The film explores the sheer struggle that queer people often face in a culture that is yet to fully foster accepting spaces for courtship and love. At its core, the story portrays how difficult it can be to communicate romantic interest as a queer person, and in this case, an added impediment of being deaf.
“I think everyone has experienced the awkward throws of trying to make a good first impression,” says Dowansingh. “Being in the position of Niall or Ansel—where you’ve fallen for someone but can’t communicate with them the way you wish—is a struggle that I think a lot of people can relate to. I wanted to explore that and create a story that shows how we overcome the initial communication barrier.”
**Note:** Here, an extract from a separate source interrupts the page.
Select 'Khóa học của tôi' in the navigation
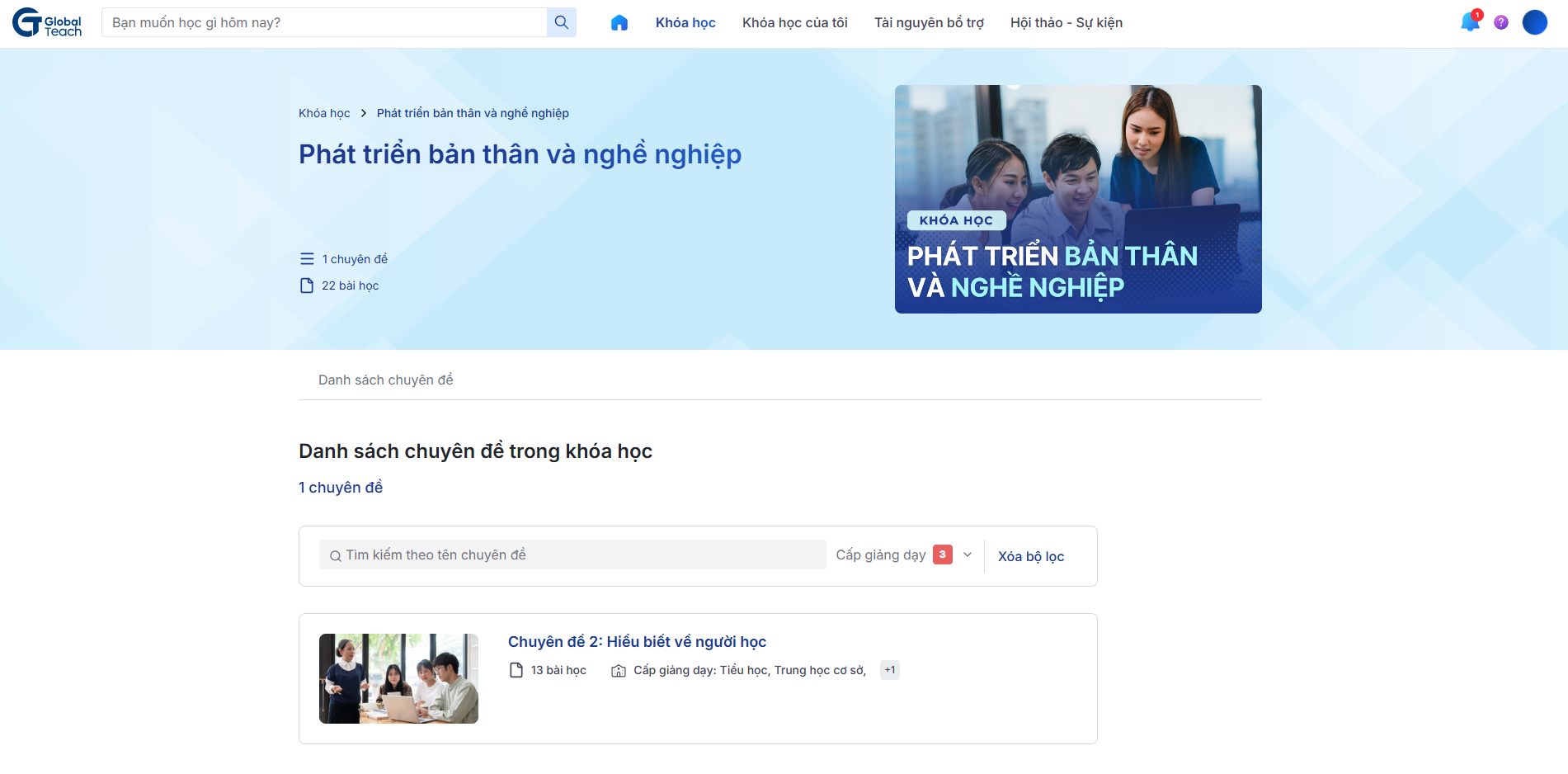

Production took place over a three-day weekend in Berlin, MA, a small town thirty minutes outside Boston. The film was shot on vintage 2x Anamorphic CineOvision lenses, which, according to Director of Photography Art Parnitudom, provided the warmth and resolving power needed to achieve an elevated, hyper-real visual.
“I wanted to create this feeling of microcosm where the whole narrative occurs,” said Parnitudom. “This was to visually illustrate a space where Niall could freely express and become whom he most resonates with—without having to hide any side of himself.”
Parnitudom captured this by rigging 8x T8 3200k Quasar LED tubes overhead for a large, soft source, which he blacked out from each wall. Also, an M18 was gelled mercurial vapor and shot through the rear window for more background separation.
Started at Emerson College as a B.F.A. thesis, the story was a product of Dowansingh’s aspiration to shed positive light on queer characters and characters with disabilities, both who are underrepresented in film today. It is currently on a festival run for 2018, and screens next at Independent Film Festival Boston on April 27th and 29th.